--- Work required ---
Copy the full listing, changing nothing.
[Start of Attachment]
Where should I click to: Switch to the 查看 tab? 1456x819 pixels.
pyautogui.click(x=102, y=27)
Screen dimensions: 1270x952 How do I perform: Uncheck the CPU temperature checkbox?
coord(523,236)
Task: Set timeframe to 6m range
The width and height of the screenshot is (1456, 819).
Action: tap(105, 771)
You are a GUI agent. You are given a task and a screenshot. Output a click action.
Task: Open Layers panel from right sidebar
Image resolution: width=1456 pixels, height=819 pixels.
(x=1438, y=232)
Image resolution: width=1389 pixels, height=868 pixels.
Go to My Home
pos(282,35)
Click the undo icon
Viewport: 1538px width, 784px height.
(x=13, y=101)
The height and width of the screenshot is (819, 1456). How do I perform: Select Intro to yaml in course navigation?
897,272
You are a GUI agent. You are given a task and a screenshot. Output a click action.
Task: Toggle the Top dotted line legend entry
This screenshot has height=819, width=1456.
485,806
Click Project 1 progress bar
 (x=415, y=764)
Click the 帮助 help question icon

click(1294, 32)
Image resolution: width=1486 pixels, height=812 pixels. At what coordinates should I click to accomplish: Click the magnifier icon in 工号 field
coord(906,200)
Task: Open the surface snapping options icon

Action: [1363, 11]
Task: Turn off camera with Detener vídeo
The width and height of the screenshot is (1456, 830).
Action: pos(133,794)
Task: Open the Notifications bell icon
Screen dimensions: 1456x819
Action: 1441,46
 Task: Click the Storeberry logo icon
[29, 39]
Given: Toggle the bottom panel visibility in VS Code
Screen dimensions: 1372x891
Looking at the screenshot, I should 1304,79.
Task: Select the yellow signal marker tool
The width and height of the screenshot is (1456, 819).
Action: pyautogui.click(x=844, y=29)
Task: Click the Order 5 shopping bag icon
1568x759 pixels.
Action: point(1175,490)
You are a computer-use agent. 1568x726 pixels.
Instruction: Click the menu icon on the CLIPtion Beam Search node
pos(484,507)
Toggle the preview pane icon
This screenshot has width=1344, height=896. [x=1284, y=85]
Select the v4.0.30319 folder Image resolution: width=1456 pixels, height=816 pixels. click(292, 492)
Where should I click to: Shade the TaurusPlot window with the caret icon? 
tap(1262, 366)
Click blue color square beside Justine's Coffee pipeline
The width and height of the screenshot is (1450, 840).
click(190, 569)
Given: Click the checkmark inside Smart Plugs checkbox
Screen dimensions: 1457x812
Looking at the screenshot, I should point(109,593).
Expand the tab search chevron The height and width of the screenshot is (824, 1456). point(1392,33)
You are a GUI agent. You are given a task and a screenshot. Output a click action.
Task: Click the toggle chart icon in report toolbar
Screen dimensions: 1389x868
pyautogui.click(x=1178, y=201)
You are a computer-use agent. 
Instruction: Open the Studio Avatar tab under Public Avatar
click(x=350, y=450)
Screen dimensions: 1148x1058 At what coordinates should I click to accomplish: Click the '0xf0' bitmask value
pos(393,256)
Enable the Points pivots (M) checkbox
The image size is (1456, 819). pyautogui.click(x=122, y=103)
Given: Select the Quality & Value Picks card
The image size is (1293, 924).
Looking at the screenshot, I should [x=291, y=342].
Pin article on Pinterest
[End of Attachment]
--- Result of the task ---
Where should I click to: Switch to the 查看 tab? 1456x819 pixels.
pyautogui.click(x=102, y=27)
Screen dimensions: 1270x952 How do I perform: Uncheck the CPU temperature checkbox?
coord(523,236)
Task: Set timeframe to 6m range
The width and height of the screenshot is (1456, 819).
Action: tap(105, 771)
You are a GUI agent. You are given a task and a screenshot. Output a click action.
Task: Open Layers panel from right sidebar
Image resolution: width=1456 pixels, height=819 pixels.
(x=1438, y=232)
Image resolution: width=1389 pixels, height=868 pixels.
Go to My Home
pos(282,35)
Click the undo icon
Viewport: 1538px width, 784px height.
(x=13, y=101)
The height and width of the screenshot is (819, 1456). How do I perform: Select Intro to yaml in course navigation?
897,272
You are a GUI agent. You are given a task and a screenshot. Output a click action.
Task: Toggle the Top dotted line legend entry
This screenshot has height=819, width=1456.
485,806
Click Project 1 progress bar
 (x=415, y=764)
Click the 帮助 help question icon

click(1294, 32)
Image resolution: width=1486 pixels, height=812 pixels. At what coordinates should I click to accomplish: Click the magnifier icon in 工号 field
coord(906,200)
Task: Open the surface snapping options icon

Action: [1363, 11]
Task: Turn off camera with Detener vídeo
The width and height of the screenshot is (1456, 830).
Action: pos(133,794)
Task: Open the Notifications bell icon
Screen dimensions: 1456x819
Action: 1441,46
 Task: Click the Storeberry logo icon
[29, 39]
Given: Toggle the bottom panel visibility in VS Code
Screen dimensions: 1372x891
Looking at the screenshot, I should 1304,79.
Task: Select the yellow signal marker tool
The width and height of the screenshot is (1456, 819).
Action: pyautogui.click(x=844, y=29)
Task: Click the Order 5 shopping bag icon
1568x759 pixels.
Action: point(1175,490)
You are a computer-use agent. 1568x726 pixels.
Instruction: Click the menu icon on the CLIPtion Beam Search node
pos(484,507)
Toggle the preview pane icon
This screenshot has width=1344, height=896. [x=1284, y=85]
Select the v4.0.30319 folder Image resolution: width=1456 pixels, height=816 pixels. click(292, 492)
Where should I click to: Shade the TaurusPlot window with the caret icon? 
tap(1262, 366)
Click blue color square beside Justine's Coffee pipeline
The width and height of the screenshot is (1450, 840).
click(190, 569)
Given: Click the checkmark inside Smart Plugs checkbox
Screen dimensions: 1457x812
Looking at the screenshot, I should point(109,593).
Expand the tab search chevron The height and width of the screenshot is (824, 1456). point(1392,33)
You are a GUI agent. You are given a task and a screenshot. Output a click action.
Task: Click the toggle chart icon in report toolbar
Screen dimensions: 1389x868
pyautogui.click(x=1178, y=201)
You are a computer-use agent. 
Instruction: Open the Studio Avatar tab under Public Avatar
click(x=350, y=450)
Screen dimensions: 1148x1058 At what coordinates should I click to accomplish: Click the '0xf0' bitmask value
pos(393,256)
Enable the Points pivots (M) checkbox
The image size is (1456, 819). pyautogui.click(x=122, y=103)
Given: Select the Quality & Value Picks card
The image size is (1293, 924).
Looking at the screenshot, I should [x=291, y=342].
Pin article on Pinterest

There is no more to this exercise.